**Task requirements:** Across the entries that follow, tally every line holding the word "Focus" and reply with the count alone.

**Saved entries:**
+ + + +

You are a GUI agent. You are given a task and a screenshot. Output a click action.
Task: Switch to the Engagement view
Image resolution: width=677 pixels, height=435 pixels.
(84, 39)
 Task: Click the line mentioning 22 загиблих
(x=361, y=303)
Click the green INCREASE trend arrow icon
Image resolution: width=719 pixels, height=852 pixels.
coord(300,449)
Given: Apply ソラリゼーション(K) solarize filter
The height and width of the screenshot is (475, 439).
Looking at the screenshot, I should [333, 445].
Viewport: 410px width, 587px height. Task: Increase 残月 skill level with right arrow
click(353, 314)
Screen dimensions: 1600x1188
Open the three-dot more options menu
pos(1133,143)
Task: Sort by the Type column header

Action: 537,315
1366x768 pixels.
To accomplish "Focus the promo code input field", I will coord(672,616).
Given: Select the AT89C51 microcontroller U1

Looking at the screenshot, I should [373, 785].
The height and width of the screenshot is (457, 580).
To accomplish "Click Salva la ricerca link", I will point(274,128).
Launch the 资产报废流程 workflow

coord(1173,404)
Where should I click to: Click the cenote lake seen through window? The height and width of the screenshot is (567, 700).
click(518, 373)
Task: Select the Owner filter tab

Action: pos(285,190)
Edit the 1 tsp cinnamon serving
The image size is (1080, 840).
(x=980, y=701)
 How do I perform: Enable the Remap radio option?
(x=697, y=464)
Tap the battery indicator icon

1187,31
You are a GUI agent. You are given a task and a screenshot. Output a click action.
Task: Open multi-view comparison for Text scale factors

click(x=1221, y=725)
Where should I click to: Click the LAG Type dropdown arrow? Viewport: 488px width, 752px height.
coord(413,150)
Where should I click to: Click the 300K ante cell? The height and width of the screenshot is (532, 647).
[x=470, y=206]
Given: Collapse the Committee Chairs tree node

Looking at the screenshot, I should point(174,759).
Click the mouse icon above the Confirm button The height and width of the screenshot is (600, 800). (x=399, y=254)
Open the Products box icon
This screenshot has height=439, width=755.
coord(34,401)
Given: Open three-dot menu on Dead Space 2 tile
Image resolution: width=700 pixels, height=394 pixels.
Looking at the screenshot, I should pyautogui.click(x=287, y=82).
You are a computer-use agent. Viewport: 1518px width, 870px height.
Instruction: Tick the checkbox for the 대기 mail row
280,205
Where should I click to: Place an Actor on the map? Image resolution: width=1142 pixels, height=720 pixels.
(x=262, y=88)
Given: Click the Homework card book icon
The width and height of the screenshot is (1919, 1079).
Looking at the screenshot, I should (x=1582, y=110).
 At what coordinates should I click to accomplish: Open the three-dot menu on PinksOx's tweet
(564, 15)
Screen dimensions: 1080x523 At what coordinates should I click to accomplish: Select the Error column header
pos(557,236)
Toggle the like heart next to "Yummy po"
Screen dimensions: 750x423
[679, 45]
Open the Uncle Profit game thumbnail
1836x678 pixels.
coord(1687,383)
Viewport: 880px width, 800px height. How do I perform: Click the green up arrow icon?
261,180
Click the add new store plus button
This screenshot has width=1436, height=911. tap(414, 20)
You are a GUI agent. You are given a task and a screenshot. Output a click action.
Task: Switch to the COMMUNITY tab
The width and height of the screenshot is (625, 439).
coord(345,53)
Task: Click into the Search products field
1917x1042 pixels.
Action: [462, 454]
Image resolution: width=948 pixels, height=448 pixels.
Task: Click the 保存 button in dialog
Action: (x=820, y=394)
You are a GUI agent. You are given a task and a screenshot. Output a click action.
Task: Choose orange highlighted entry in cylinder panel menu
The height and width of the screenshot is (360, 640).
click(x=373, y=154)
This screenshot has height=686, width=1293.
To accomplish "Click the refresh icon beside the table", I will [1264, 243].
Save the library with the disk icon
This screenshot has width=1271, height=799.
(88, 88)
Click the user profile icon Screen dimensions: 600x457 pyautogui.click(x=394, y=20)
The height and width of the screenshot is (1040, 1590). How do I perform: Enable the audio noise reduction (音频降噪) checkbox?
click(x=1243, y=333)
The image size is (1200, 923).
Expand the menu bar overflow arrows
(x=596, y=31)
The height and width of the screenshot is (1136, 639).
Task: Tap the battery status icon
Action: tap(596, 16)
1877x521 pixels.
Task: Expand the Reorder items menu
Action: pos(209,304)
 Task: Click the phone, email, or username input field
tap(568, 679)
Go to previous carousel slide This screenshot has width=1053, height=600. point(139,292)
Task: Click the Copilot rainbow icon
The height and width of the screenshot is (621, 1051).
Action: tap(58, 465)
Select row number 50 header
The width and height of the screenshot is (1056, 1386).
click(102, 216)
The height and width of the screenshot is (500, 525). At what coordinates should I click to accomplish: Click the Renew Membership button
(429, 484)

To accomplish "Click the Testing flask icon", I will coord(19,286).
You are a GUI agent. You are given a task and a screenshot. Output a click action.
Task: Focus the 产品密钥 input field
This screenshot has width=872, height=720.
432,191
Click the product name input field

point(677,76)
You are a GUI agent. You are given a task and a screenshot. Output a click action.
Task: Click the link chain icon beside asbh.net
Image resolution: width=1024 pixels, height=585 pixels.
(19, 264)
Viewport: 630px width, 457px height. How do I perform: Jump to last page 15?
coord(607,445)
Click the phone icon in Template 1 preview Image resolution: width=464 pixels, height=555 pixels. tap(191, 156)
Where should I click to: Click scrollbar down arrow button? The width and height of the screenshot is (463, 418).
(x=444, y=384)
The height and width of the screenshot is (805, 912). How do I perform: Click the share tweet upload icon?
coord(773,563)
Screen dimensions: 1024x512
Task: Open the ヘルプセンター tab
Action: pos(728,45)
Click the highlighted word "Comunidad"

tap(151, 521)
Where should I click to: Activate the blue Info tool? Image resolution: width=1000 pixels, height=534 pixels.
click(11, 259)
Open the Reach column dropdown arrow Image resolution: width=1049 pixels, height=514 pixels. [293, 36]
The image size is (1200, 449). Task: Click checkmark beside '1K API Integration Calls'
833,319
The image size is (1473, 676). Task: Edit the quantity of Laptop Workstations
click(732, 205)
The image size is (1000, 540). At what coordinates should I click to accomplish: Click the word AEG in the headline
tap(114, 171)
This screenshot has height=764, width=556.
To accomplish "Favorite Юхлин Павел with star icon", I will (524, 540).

+ + + +

**Answer to this task:** 2